2. L’unité ce n’est pas que de la théologie, ça doit se concrétiser
Oui, nous avons le CNEF et le travail accompli depuis sa création mérite d’être salué. Mais force est de constater que le CNEF se donne des objectifs plus modestes que la Concorde de Leuenberg. Le CNEF se fonde en effet sur une confession de foi commune et cherche à « exprimer l’unité donnée par Jésus-Christ, aux plans national, régional ou local » mais concrètement, il n’a pour vocation ni la reconnaissance mutuelle des pasteurs, ni de permettre la fusion de dénominations. Est-ce que ces deux éléments sont le « saint Graal » de l’unité ecclésiale ? Peut-être pas, mais il nous pousse à nous interroger, au-delà de l’utile mission des structures représentatives : quel changement concret, local ou structurel pourrait manifester que nous avançons vraiment vers une « pleine communion ecclésiale » ?

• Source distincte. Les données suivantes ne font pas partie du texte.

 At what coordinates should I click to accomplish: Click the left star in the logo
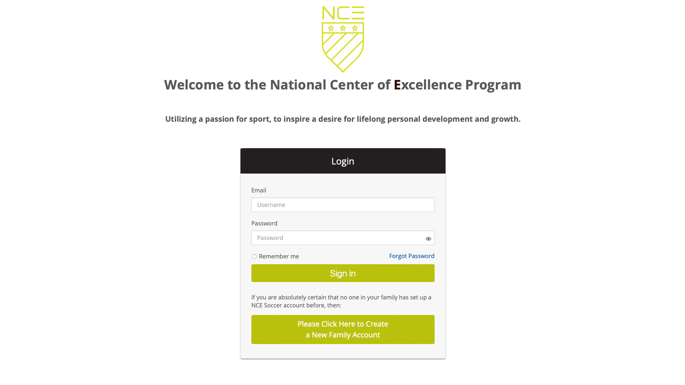coord(331,28)
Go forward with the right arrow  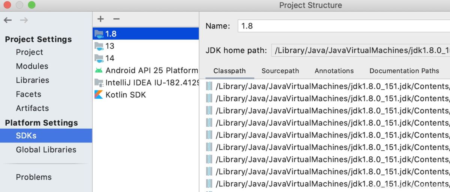tap(24, 20)
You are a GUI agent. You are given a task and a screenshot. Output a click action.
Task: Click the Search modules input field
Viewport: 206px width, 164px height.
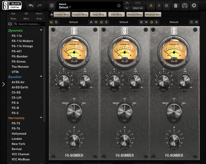point(30,24)
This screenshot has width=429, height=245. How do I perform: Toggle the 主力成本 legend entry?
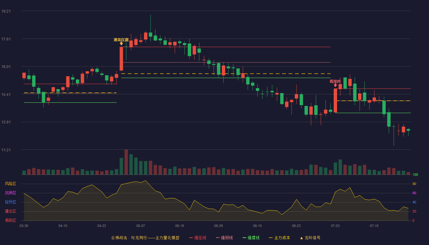279,238
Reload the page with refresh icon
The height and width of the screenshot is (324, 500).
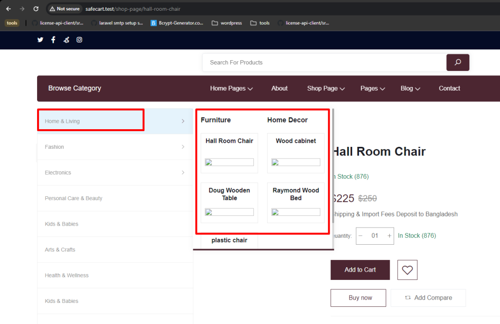[36, 9]
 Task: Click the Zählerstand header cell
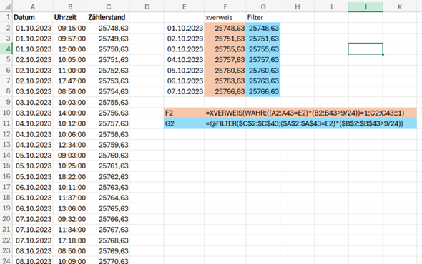108,17
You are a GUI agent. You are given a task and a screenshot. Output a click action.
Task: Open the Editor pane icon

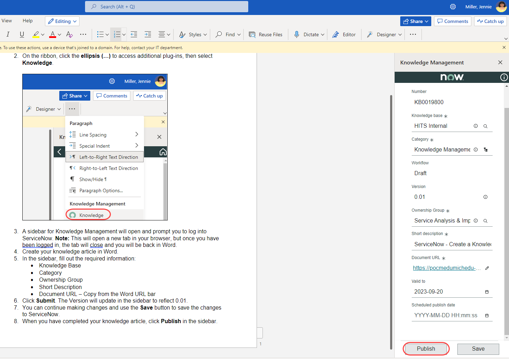(x=335, y=34)
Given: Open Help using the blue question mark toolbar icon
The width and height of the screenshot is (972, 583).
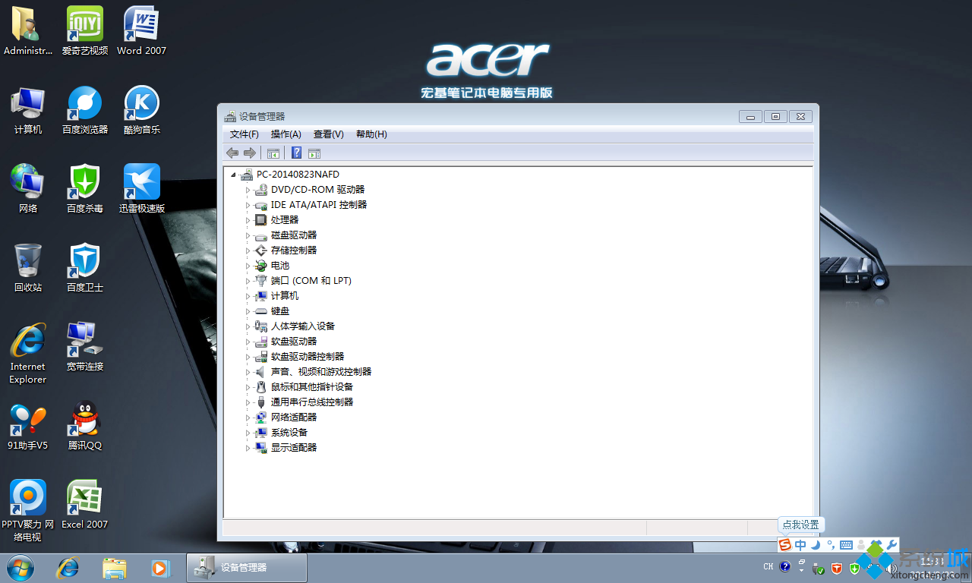Looking at the screenshot, I should (x=296, y=153).
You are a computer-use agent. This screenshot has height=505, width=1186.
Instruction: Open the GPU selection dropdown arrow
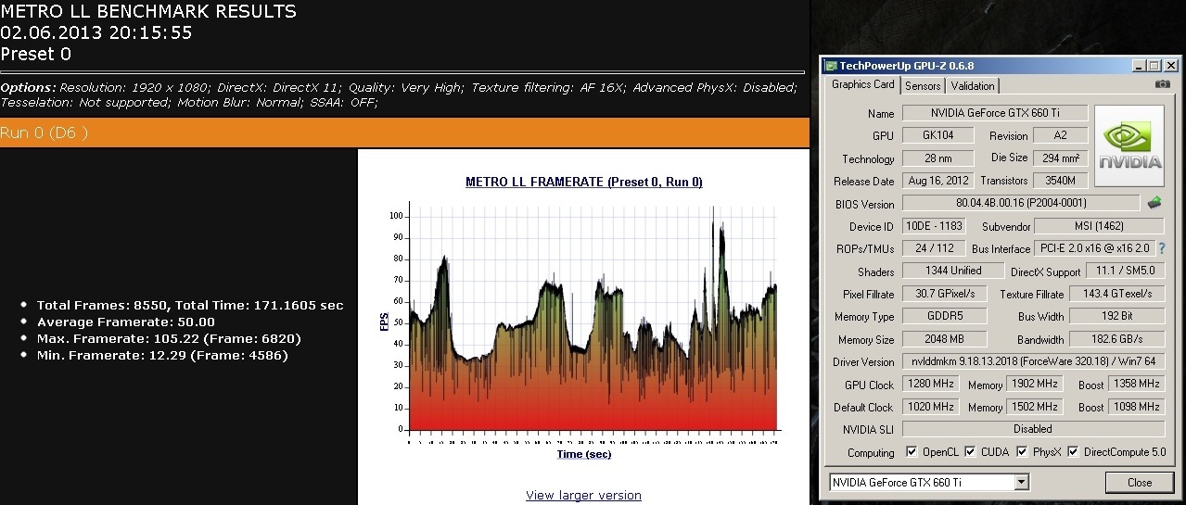tap(1021, 482)
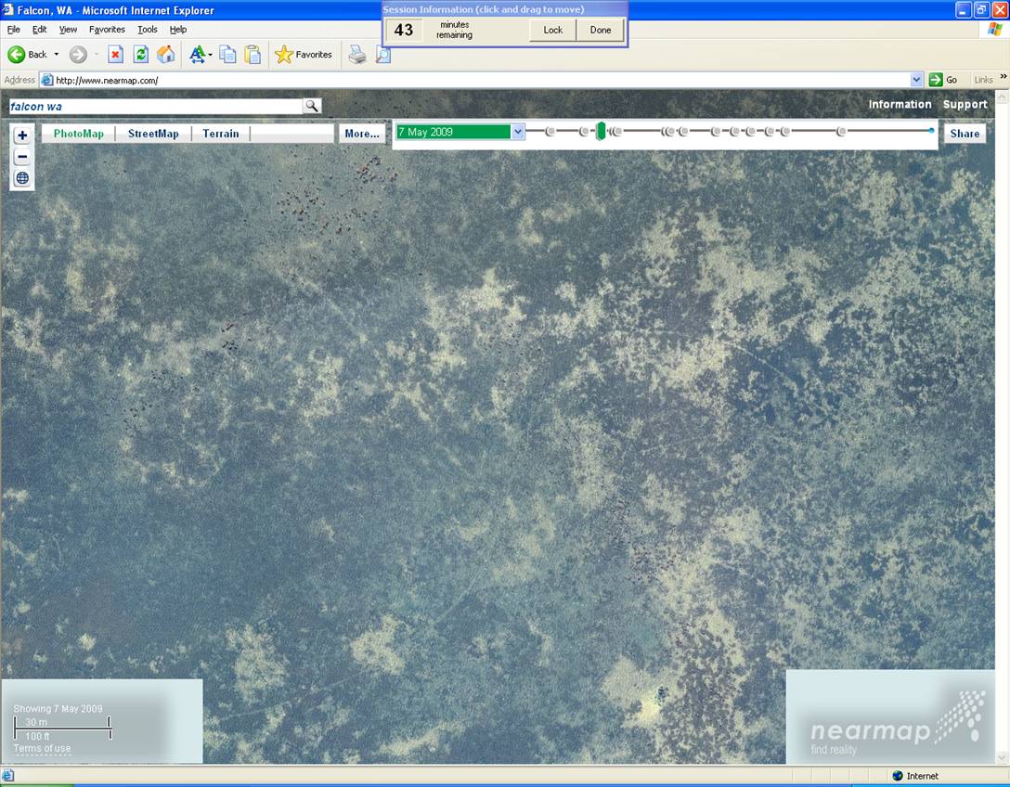Click the map search magnifier icon
1010x787 pixels.
311,106
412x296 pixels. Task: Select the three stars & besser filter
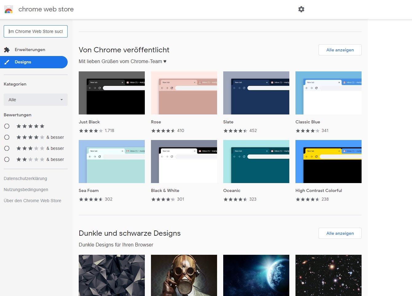(7, 148)
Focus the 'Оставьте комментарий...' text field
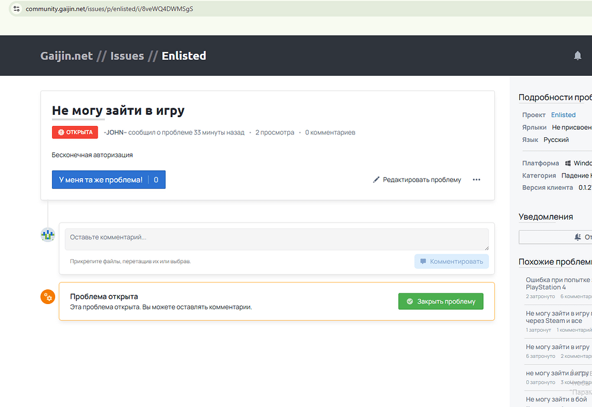 [x=276, y=238]
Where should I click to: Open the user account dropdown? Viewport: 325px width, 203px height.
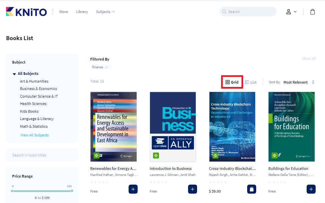(x=291, y=12)
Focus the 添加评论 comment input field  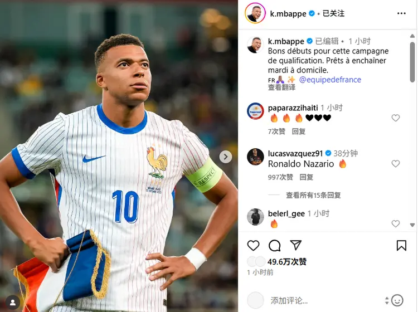click(325, 300)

3. L’unité ça prend du temps
Enfin, et c’est très lié au point précédent, l’histoire de la réception de la Concorde de Leuenberg nous montre qu’une unité qui veut se concrétiser sur le terrain doit prendre du temps. Dès la signature en 1973, des pasteurs passèrent d’une « dénomination » à l’autre. Mais en France, il a fallu attendre presque 40 ans pour voir la création de l’EPUdF. Comme le disait André Birmelé en 1989 face à l’absence de changement structurel en France 16 ans après la signature : « La possibilité qu’un pasteur d’une Église puisse exercer son ministère dans une communauté d’une autre tradition […] n’en sont que les signes les plus visibles. »
Nous devons donc reconnaître et célébrer en France les fruits de notre unité évangélique comme le congrès « Bouge ta France » ou la Faculté évangélique de Vaux-sur-Seine en les considérant comme des prémices d’une moisson à venir de plus grande ampleur. Ça ressemble à quoi une Église unie ? ça ressemble à quoi des dénominations qui représentent une diversité légitime mais qui sont unies comme le Père et le Fils sont unis (Jn 17.21-23) ? Il tient à chacun d’entre nous de nous poser cette question, d’encourager les initiatives qui participent à nous rapprocher et de soi-même être à l’initiative d’engagements qui rendent visibles l’unité dans laquelle nous croyons.
4 Commentaires
Merci pour cet article.
Beaucoup a déjà été fait avec le CNEF, mais nous ne nous satisfaisons pas de la situation actuelle.
A noter : Vision-France et France-Mission sont sont en train de construire une fusion qui a une valeur prophétique !
Merci pour ton commentaire Gael ! C’est vrai que la fusion initiée entre Vision-France et France Mission est très prometteuse. Au fait, sais tu où ça en est ? Officiellement acceptée ?
L’AG de fusion est prévue pour le printemps 2018. On a encore du travail, mais ça se rapproche. C’est très enthousiasmant !!!